The Technological Hindrances to Identity and Self
There is lots of literature on the topic of technology and its influence on identity, and I believe that even more is being written as we begin to see more readily the effects of its use on our daily lives.  Both the intended and unintended consequences.  But four theories that I have read up on and that I think are helpful in understanding the challenges that technology can pose to our identity come from the following:

  1. Albert Borgmann’s “device paradigm” which stems from his 1964 work, Technology and the Character of Contemporary Life (HT: to John Dyer for introducing me to this).  A device is a technological process available at the press of a button.  Because of this we often don’t see the processes being performed.  As it gets more and more complex it begins to compress the process.  For example, picking a burger up at fast food has compressed the process/relationship that used to exist in making/getting/eating a burger.  This process happens to relationships as well.  Technological processes like a follow/unfollow on Twitter, or a like/unlike on Facebook compresses relationships.  Without the process, and the interaction with the other, we begin to lose our sense of self.
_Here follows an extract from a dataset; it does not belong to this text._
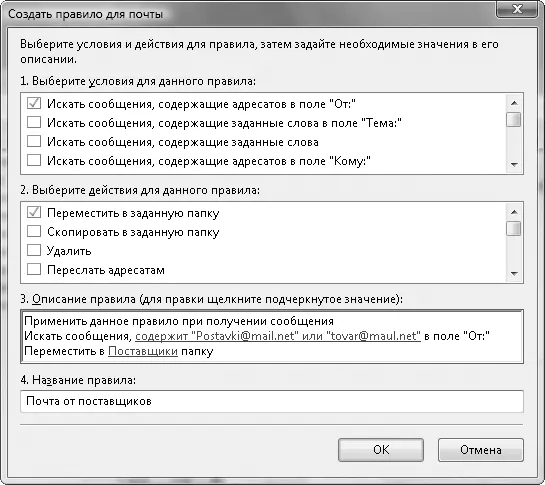Grab the actions list scrollbar thumb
  2. Kenneth Gergen’s “saturated self” which derives from his 1991 book, The Saturated Self: Dilemmas of Identity in Contemporary Life. In short, Gergen states that in the formation of relationships we often use mediating technologies (i.e. cell phones, internet, computer based applications, etc.) — and if we lack an inner core/identity, then we experience what he calls multiphrenia (identities that are shaped/formed by too many choices of self expression).  Ultimately that process gives us what Gergen calls the “saturated self” which is when our self exists as a collection of external images (i.e. online profiles, platforms, flickr images, avatars, blog logos, etc.).
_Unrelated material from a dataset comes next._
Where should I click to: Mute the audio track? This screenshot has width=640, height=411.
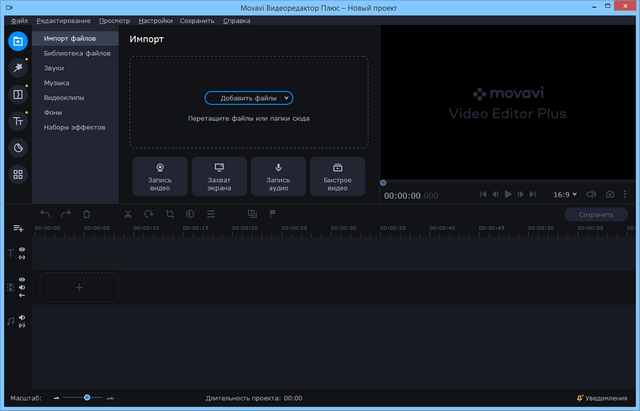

  3. Andrew F. Wood’s and Michael J. Smith’s “mediated self” which comes from their 2004 book, Online Communication: Linking Technology, Identity, and Culture.  In the book they say “the ‘mediated self’ constructs a sense of ‘who I am,’ through interaction with others through various media.” Simply, you construct your sense of identity through the lens of the media you use (blog, Twitter, Facebook, Flickr, FourSquare, etc.)

  4. David Schnarch’s “reflected sense of self” from his book, Passionate Marriage: Keeping Love and Intimacy Alive in Committed Relationships. In his book he says “When we have little differentiation our identity is constructed out of what’s called a ‘reflected sense of self’. We need continual contact, validation, and consensus (or disagreement) from others. This leaves us unable to maintain a clear sense of who we are in shifting or uncertain circumstances. We develop a contingent identity based on a ‘self-in-relationship.'” This “reflected sense of self” is often what drives one partner into an affair, because they like and desire the “reflected sense of self” the affair partner reflects back to them, then the reality that the spouse presents.  This can happen in social media very easily as we often hop online, liking our “reflected sense of self” we receive from the online identities we have constructed and the adoration that they receive from others.  Many choose to have an affair with their online life and social media world, at the expense of their spouse and family.

As you look at just four of the theories that can present challenges to us living out of our true selves in an online world, do any of them resonate with you?  Do you see yourself struggling with any particular issue?